### Aim
Turn the items below into a JSON list of strings, one string for each line, with blank lines skipped and the pictures left out.

### Information shown

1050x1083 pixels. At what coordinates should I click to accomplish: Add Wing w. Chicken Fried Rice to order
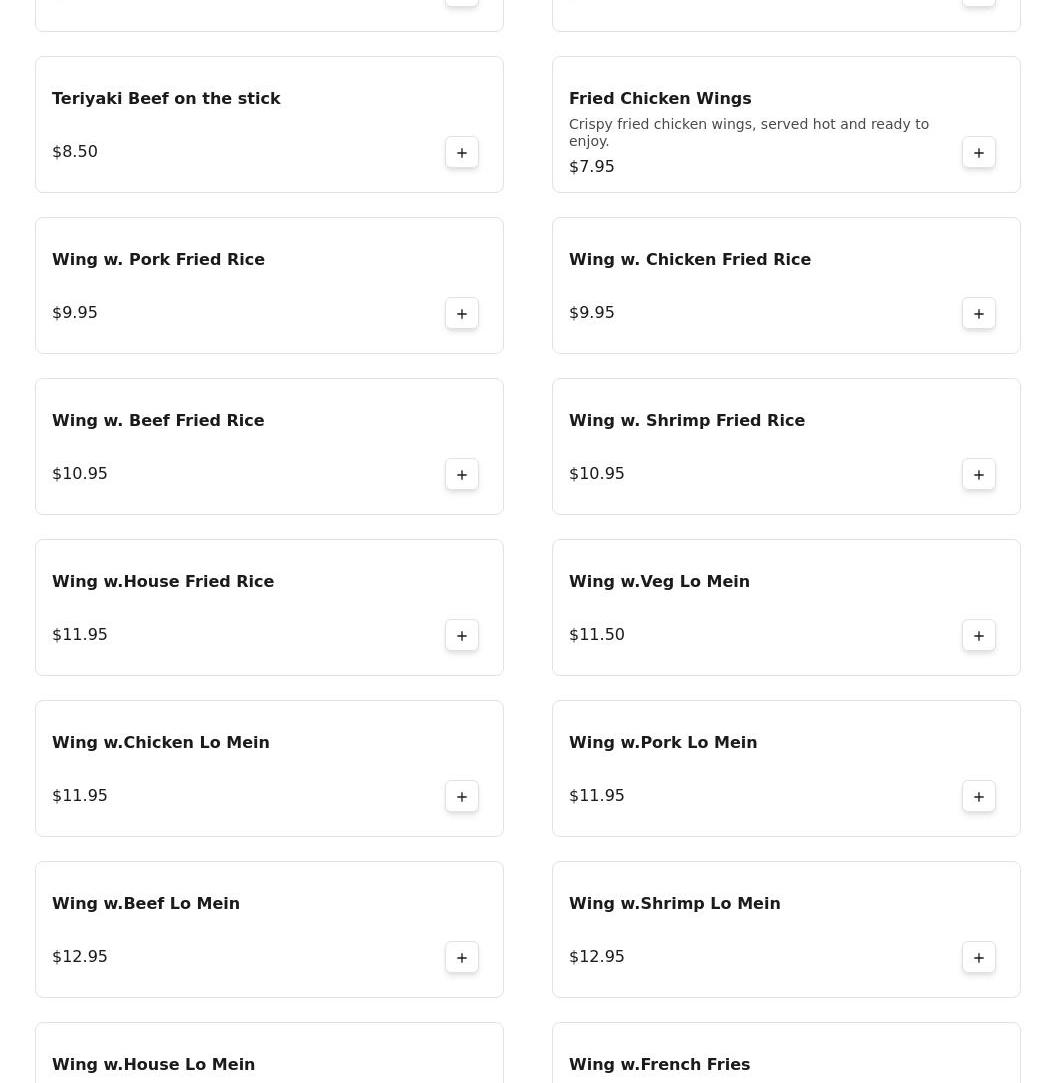coord(978,314)
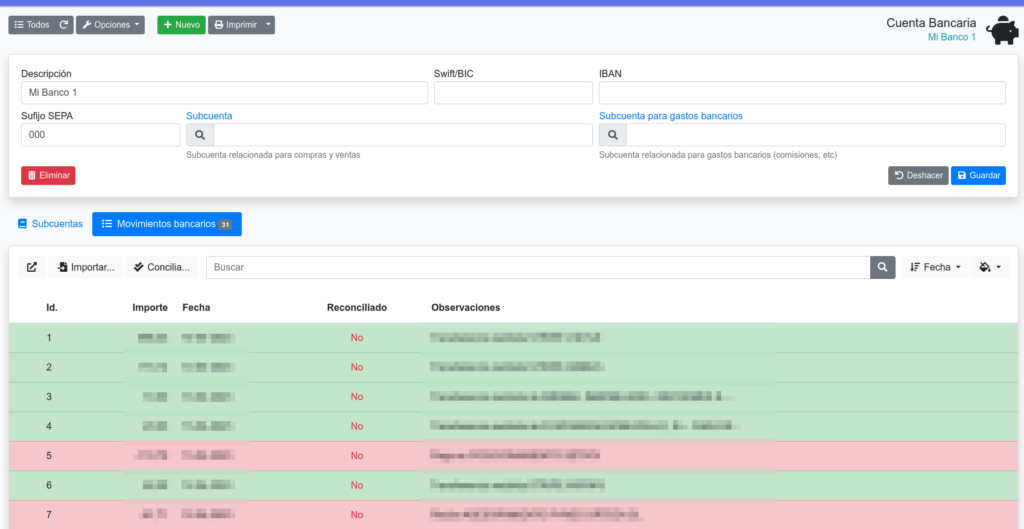The height and width of the screenshot is (529, 1024).
Task: Save changes with the Guardar button
Action: (x=977, y=175)
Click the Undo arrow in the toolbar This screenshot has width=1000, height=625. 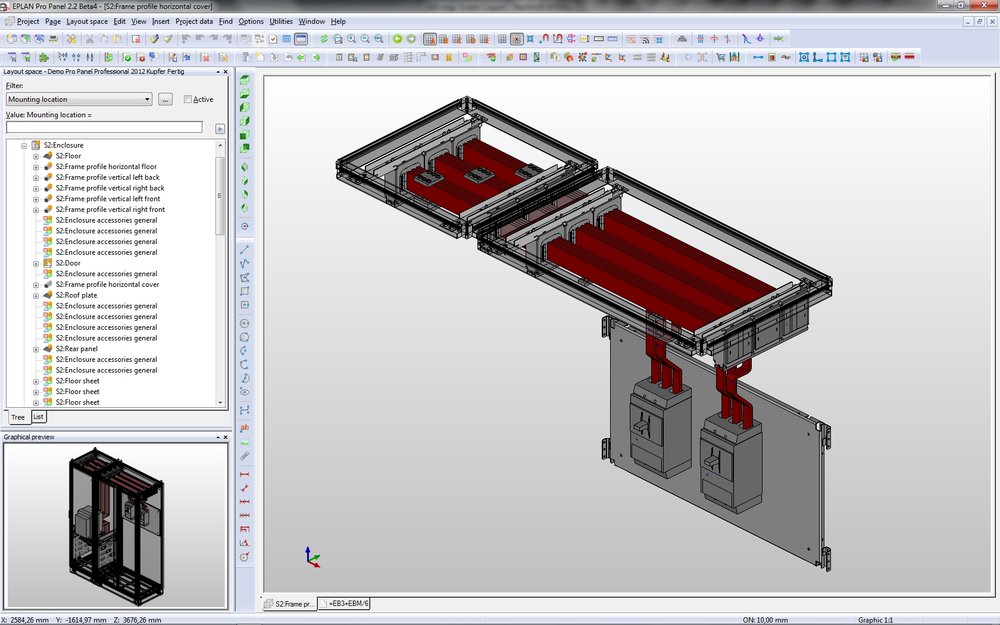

### Written solution
[
  "1050x1083 pixels. At what coordinates should I click to accomplish: Add Wing w. Chicken Fried Rice to order",
  "coord(978,314)",
  "The height and width of the screenshot is (529, 1024).",
  "Task: Save changes with the Guardar button",
  "Action: (x=977, y=175)",
  "Click the Undo arrow in the toolbar This screenshot has width=1000, height=625. "
]